◆ **What is being asked**: Report how many lines of the data below contain "resolution". Give nothing besides the number.

◆ **Stored items**:
· · · ·

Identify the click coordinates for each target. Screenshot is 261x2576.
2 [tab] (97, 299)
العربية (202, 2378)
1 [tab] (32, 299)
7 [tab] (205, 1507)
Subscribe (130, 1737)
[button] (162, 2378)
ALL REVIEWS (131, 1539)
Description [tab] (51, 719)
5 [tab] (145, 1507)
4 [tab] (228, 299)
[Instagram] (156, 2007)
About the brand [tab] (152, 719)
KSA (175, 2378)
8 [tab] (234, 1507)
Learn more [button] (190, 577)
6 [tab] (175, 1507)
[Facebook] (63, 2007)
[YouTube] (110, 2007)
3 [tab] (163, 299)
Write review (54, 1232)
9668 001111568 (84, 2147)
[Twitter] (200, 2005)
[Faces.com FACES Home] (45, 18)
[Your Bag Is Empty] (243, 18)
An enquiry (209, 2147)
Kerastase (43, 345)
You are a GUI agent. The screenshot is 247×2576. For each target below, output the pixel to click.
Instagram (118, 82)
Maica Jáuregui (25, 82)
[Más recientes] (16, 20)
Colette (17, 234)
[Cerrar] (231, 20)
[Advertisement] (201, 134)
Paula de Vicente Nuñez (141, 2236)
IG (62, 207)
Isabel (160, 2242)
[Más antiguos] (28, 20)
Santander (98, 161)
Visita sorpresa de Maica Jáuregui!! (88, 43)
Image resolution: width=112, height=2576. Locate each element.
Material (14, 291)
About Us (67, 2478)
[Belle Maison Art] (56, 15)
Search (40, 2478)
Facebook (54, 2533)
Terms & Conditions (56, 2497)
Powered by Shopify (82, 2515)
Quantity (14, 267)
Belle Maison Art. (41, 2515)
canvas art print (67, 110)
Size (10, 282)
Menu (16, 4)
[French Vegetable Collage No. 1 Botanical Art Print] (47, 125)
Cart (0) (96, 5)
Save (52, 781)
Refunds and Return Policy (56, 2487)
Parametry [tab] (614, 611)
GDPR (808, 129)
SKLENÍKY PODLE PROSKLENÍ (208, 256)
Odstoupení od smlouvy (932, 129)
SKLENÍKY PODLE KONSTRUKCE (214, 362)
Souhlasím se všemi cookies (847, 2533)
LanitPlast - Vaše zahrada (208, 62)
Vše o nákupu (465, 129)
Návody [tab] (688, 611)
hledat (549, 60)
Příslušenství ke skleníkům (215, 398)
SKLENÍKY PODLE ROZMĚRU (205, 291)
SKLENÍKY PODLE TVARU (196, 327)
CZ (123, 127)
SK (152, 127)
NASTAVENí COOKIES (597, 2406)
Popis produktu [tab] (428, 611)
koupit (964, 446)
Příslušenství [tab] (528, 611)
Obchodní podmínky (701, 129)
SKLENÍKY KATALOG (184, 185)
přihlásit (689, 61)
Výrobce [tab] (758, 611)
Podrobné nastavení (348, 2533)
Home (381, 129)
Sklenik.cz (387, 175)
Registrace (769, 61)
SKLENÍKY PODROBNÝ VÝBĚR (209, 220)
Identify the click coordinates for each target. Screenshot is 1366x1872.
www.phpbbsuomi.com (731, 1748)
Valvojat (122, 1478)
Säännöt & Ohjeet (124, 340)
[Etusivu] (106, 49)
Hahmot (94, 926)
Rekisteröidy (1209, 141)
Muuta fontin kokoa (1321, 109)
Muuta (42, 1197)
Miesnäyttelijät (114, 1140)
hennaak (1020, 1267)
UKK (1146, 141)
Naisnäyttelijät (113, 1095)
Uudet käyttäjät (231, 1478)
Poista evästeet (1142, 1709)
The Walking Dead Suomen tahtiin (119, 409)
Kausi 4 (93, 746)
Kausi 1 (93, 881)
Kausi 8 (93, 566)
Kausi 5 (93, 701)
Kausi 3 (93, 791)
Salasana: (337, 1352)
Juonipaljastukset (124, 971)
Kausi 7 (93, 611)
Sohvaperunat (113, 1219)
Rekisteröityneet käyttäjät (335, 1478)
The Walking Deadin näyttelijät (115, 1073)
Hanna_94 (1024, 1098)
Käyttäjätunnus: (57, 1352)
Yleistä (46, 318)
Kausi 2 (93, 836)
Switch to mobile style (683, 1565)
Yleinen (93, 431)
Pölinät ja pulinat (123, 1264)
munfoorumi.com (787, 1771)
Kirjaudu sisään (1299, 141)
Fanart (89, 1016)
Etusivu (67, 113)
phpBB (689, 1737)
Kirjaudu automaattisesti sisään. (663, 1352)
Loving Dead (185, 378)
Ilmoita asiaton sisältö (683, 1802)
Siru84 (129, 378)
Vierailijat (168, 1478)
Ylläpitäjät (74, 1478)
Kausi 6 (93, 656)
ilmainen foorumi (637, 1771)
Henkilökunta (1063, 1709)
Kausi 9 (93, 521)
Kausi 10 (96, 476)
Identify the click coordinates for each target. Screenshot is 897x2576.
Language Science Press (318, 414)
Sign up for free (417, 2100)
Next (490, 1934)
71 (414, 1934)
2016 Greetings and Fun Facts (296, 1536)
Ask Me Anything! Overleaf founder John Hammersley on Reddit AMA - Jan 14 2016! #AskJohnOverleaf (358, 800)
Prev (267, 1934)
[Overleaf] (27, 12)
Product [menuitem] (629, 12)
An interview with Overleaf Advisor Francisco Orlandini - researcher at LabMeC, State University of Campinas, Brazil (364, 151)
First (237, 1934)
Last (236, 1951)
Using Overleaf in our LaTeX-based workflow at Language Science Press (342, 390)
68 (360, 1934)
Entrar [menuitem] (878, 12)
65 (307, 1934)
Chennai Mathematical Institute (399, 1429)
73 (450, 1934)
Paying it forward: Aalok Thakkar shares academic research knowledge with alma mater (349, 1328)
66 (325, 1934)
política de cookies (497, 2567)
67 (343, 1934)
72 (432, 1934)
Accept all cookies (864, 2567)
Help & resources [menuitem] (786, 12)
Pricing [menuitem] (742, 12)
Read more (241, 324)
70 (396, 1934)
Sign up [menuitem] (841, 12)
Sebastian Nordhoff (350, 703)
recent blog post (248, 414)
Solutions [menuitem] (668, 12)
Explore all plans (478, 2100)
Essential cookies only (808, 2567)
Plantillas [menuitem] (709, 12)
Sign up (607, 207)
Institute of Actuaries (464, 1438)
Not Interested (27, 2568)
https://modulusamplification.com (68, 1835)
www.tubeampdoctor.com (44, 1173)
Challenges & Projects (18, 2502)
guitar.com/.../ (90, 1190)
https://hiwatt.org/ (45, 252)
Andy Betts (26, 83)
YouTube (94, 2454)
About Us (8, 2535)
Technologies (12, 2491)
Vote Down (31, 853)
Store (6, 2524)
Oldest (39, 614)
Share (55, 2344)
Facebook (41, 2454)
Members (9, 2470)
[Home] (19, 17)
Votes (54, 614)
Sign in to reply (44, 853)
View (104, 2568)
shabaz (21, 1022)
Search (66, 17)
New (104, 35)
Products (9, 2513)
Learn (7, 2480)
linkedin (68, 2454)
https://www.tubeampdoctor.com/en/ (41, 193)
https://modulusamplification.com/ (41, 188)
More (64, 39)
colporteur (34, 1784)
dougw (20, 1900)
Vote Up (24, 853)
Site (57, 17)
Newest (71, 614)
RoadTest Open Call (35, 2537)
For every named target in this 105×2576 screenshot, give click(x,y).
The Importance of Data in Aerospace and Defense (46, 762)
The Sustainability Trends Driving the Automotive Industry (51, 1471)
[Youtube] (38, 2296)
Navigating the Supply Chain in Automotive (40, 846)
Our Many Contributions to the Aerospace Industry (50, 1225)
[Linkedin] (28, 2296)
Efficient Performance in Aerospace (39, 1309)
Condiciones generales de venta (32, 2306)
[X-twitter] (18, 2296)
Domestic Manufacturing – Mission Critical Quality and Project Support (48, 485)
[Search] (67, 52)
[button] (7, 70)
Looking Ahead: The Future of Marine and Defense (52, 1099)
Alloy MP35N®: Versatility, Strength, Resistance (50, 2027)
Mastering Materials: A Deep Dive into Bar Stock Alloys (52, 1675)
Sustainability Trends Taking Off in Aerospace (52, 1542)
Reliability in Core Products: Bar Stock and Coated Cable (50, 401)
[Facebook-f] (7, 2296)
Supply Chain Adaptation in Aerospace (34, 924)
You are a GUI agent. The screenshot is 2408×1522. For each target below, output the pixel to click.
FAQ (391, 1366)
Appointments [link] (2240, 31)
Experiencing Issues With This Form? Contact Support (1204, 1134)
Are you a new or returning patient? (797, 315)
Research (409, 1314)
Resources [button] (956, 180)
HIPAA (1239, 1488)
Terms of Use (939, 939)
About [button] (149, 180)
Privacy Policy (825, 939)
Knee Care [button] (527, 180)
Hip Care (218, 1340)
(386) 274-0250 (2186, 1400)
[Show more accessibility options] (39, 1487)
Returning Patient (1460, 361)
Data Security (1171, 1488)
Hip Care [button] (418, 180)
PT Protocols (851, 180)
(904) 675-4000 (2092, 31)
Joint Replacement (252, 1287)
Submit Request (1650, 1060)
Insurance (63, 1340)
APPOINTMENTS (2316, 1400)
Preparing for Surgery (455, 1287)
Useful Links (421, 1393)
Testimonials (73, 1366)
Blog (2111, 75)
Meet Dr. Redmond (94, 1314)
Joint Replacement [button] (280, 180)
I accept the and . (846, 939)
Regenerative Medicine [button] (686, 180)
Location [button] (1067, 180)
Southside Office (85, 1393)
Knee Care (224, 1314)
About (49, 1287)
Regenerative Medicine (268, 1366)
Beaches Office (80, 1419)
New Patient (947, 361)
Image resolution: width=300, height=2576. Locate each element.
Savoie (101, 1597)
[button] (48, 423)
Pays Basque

· · · ·

◆ **Task response**: 2